Listing:
# # # #

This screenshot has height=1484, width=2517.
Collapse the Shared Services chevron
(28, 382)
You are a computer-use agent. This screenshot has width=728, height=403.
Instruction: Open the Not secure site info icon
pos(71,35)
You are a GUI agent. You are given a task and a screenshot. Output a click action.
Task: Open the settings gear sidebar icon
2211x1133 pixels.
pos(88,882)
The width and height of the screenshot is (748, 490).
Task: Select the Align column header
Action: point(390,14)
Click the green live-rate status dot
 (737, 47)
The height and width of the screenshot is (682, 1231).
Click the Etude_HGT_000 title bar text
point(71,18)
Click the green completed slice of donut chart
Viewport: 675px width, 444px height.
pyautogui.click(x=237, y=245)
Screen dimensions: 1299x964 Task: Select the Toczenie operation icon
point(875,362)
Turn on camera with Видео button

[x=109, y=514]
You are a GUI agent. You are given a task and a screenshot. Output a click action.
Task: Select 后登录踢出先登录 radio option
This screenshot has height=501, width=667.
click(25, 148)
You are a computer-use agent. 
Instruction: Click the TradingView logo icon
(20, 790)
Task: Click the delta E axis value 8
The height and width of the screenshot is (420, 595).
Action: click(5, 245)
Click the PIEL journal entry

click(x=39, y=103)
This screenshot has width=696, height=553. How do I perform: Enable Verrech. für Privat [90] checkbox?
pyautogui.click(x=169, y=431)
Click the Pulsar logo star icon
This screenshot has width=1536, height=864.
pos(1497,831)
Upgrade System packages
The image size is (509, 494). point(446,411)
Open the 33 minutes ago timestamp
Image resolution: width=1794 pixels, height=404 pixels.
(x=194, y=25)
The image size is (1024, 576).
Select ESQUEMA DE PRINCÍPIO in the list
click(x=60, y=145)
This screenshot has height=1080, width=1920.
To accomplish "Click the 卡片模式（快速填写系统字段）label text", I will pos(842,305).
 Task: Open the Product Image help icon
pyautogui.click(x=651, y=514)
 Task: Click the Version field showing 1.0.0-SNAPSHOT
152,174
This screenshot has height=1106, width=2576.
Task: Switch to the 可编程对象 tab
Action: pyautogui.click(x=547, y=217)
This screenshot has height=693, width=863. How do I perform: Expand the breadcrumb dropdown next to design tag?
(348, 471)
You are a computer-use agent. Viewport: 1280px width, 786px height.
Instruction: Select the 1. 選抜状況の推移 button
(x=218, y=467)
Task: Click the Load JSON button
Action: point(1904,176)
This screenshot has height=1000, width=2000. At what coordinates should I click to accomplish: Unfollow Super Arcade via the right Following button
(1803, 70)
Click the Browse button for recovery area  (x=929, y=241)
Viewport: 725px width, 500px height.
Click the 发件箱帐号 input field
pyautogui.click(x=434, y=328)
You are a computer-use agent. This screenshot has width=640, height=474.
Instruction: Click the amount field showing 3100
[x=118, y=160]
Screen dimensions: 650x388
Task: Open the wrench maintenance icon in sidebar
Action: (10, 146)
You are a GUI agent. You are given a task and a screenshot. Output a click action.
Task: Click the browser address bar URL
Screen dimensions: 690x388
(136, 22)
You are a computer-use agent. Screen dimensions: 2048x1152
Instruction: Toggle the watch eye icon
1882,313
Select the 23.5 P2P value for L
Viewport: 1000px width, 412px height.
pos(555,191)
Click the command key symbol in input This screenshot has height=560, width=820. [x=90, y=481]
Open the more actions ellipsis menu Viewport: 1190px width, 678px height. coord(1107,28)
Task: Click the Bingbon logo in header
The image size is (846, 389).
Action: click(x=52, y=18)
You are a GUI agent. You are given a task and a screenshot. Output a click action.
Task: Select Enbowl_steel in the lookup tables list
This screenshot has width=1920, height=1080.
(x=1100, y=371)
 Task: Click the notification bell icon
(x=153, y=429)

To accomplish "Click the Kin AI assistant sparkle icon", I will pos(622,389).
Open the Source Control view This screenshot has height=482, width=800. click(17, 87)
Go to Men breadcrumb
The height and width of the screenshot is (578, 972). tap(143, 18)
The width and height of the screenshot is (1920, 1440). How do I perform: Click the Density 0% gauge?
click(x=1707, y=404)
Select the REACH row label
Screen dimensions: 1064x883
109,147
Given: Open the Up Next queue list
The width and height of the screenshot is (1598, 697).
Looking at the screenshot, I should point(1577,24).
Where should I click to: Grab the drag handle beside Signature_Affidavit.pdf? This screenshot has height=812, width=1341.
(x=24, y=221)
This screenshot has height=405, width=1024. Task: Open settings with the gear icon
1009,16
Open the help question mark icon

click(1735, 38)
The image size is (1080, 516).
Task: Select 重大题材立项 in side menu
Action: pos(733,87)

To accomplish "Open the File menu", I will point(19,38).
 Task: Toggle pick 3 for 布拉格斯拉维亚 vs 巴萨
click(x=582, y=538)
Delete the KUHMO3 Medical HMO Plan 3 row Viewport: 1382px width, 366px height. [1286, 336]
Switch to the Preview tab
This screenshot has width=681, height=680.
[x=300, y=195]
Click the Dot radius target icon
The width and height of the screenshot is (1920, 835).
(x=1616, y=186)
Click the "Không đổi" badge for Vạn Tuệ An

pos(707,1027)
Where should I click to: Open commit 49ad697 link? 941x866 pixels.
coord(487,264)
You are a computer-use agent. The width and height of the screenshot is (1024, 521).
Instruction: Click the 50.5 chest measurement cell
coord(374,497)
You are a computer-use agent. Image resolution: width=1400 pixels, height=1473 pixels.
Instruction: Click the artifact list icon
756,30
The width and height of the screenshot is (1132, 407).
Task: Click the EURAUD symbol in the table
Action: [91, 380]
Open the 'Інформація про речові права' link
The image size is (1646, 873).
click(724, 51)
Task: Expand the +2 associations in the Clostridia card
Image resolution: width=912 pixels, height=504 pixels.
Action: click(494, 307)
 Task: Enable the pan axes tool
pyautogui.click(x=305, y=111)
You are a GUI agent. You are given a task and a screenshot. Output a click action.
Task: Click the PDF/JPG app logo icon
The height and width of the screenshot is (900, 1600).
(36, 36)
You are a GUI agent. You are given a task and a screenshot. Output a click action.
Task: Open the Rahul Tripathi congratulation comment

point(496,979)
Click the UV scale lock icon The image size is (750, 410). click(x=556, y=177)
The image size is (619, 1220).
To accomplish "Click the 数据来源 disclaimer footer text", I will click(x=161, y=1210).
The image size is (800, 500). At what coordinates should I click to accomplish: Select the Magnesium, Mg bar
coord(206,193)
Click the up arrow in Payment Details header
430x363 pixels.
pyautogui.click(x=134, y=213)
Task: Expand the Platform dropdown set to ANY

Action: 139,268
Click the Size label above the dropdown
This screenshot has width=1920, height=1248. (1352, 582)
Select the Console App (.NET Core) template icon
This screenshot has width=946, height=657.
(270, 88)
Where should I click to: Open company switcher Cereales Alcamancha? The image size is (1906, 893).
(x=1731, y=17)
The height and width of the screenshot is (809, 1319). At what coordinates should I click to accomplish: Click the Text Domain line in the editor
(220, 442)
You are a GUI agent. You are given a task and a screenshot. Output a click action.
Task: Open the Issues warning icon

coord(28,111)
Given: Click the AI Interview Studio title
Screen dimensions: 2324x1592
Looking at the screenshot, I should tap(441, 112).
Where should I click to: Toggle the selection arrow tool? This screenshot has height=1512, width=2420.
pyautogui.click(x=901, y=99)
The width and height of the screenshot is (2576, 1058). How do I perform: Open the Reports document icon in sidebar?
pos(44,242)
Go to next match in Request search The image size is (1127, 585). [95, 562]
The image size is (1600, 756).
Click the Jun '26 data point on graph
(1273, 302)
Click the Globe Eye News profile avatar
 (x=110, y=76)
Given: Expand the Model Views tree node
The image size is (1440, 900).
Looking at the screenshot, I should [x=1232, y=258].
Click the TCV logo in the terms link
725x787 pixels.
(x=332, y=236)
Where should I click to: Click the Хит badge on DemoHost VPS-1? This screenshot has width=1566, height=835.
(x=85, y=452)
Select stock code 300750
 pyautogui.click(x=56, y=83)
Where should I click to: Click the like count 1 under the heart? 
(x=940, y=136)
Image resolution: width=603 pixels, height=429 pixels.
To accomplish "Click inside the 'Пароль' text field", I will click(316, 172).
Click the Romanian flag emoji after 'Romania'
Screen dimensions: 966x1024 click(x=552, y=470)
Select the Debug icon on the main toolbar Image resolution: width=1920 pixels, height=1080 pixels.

# # # #

Stated goal:
Revise the records from the line containing "Task: Enable the pan axes tool" through the line containing "will click(x=161, y=1210).", replacing "GUI agent" with "computer-use agent" and leaving everything else unchanged. Give only those lines.

Expected output:
 Task: Enable the pan axes tool
pyautogui.click(x=305, y=111)
You are a computer-use agent. You are given a task and a screenshot. Output a click action.
Task: Click the PDF/JPG app logo icon
The height and width of the screenshot is (900, 1600).
(36, 36)
You are a computer-use agent. You are given a task and a screenshot. Output a click action.
Task: Open the Rahul Tripathi congratulation comment

point(496,979)
Click the UV scale lock icon The image size is (750, 410). click(x=556, y=177)
The image size is (619, 1220).
To accomplish "Click the 数据来源 disclaimer footer text", I will click(x=161, y=1210).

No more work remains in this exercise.